Seizure-Semiology-Suite (S³): A Clinically Multimodal Dataset, Benchmark, and Models for Seizure Semiology Understanding¶
Conference: ICML 2026
arXiv: 2605.21852
Code: Yes (GitHub: SeizureSemiologySuite)
Area: Medical Imaging / Multimodal VLM / Video Understanding
Keywords: Seizure Semiology, Clinical Video Understanding, Multimodal Large Language Models, Report Quality Evaluation, Neuro-symbolic Classification
TL;DR¶
This work constructs the first large-scale expert-annotated seizure video dataset, S³ (438 videos, 35,000+ dense labels, 20 ILAE semiology features). It introduces a seven-level hierarchical task benchmark and the clinically-aligned Seizure-RQI report quality metric. The study systematically exposes the failure modes of 11 open-source MLLMs in temporal localization, spatial lateralization, and clinical faithfulness, while improving the Seizure vs. Non-Epileptic Seizure (ES vs. NES) classification F1 to 0.96 through domain-specific fine-tuning and a two-stage neuro-symbolic framework.
Background & Motivation¶
Background: Seizure semiology is the core evidence for clinically diagnosing seizure types, localizing the seizure onset zone (SOZ), and assessing SUDEP risk. Currently, it primarily relies on trained epileptologists manually reviewing long-term Video-EEG Monitoring (EMU) footage frame-by-frame, which is highly subjective, labor-intensive, and nearly impossible to scale in resource-limited areas.
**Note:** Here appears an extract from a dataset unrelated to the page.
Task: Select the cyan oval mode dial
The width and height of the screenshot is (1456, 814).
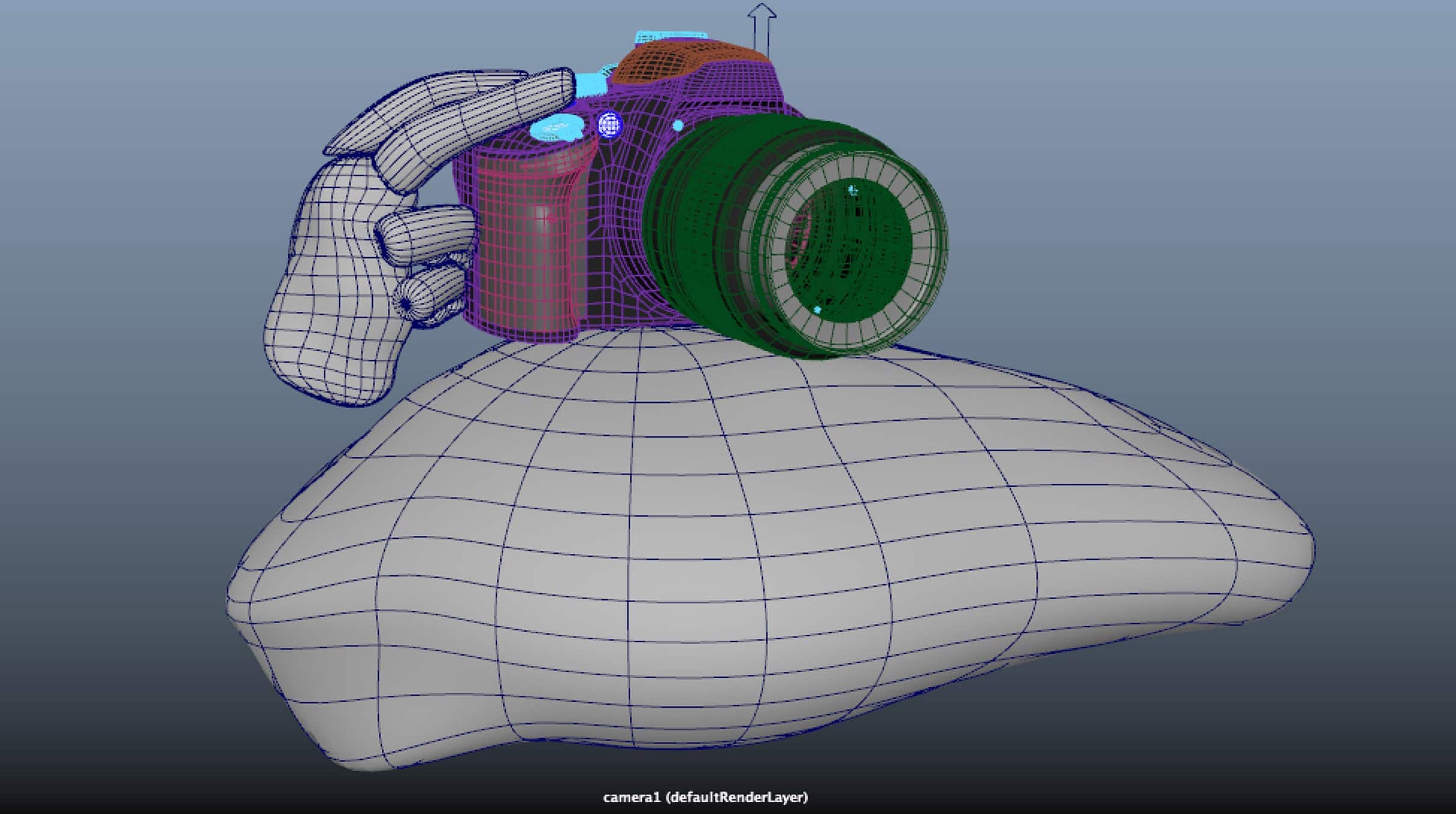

Limitations of Prior Work: Automated methods have long been trapped between two extremes. One category consists of narrow-task discriminative pipelines (3D CNNs for tonic-clonic detection, accelerometers, optical flow segmentation, CNN classifiers) that only output coarse "yes/no" labels, lacking descriptive interpretability. The other category involves directly applying MLLMs from general video QA datasets (ActivityNet-QA, MSRVTT-QA, MotionBench) to seizure videos; however, these datasets focus on "purposeful, daily activities" and do not cover "involuntary, pathological movements." Furthermore, representative datasets for medical video understanding (MedVidQA, SV-RCNet) concentrate on procedural scenes like surgery, assuming pre-defined temporal structures that differ fundamentally from seizure events.
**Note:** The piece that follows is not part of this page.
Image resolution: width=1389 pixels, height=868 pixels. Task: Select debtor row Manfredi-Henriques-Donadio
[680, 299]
Key Challenge: For MLLMs to be clinically viable, they must correctly handle "spatial lateralization (patient's left vs. right)," "symptomatic co-occurrence," "temporal evolution (ictal march)," and "narrative report generation" simultaneously. However, there is currently a lack of training/evaluation data with dense expert labels, as well as evaluation metrics capable of distinguishing between "high BLEU but clinically incorrect" and "low BLEU but clinically correct" outputs—traditional N-gram metrics and BERTScore show almost no correlation with clinical factuality.
Goal: (i) Create a seizure video dataset with dense ILAE-standardized semiology feature annotations specifically for MLLMs; (ii) Design a hierarchical task system covering the full stack of "Perception → Reasoning → Reporting → Diagnosis"; (iii) Propose a report quality metric aligned with expert judgment; (iv) Provide a domain-adapted training solution that closes the loop on this dataset.
Key Insight: The cognitive process of clinical experts interpreting seizure videos is decomposed into seven layers: single-frame/short-window feature recognition → rationale interpretation → lateral/anatomical spatial analysis → temporal boundary localization → ordered symptom sequences → narrative reporting → comprehensive diagnosis. By scoring each layer independently, the "system performance" of MLLMs is decomposed to identify which specific link is the weakest, providing precise diagnostics for model iteration.
Core Idea: By using a "four-piece suite" of domain expert annotation, hierarchical clinical tasks, clinically-aligned metrics, and neuro-symbolic decoupling, general MLLMs are transformed into clinically trustworthy seizure semiology interpreters.
Method¶
Overall Architecture¶
S³ consists of three components: (1) Seizure-Semiology-Dataset — 438 continuous videos from 116 adult patients at the UCLA EMU (2019–2023), with expert annotations for 20 ILAE-defined semiology features (e.g., automatisms, tonic, clonic). Each feature includes "presence + start/end timestamps + textual rationale," totaling 35,000+ labels. Data is split 4:1 at the patient level for training/testing, maintaining the ES (epileptic) to NES (non-epileptic) ratio. (2) Seizure-Semiology-Bench — A hierarchical evaluation system of 7 tasks, each with its own prompt template, sampling protocol (30s sliding window, event-centered cropping, sparse sampling), and evaluation metrics (F1, MAE, Edit Distance, LCS ratio, Seizure-RQI, etc.). (3) Improvement Strategies — SFT and GRPO fine-tuning on Qwen2.5-Omni-7B, alongside a two-stage neuro-symbolic classifier decoupling perception from diagnostic reasoning.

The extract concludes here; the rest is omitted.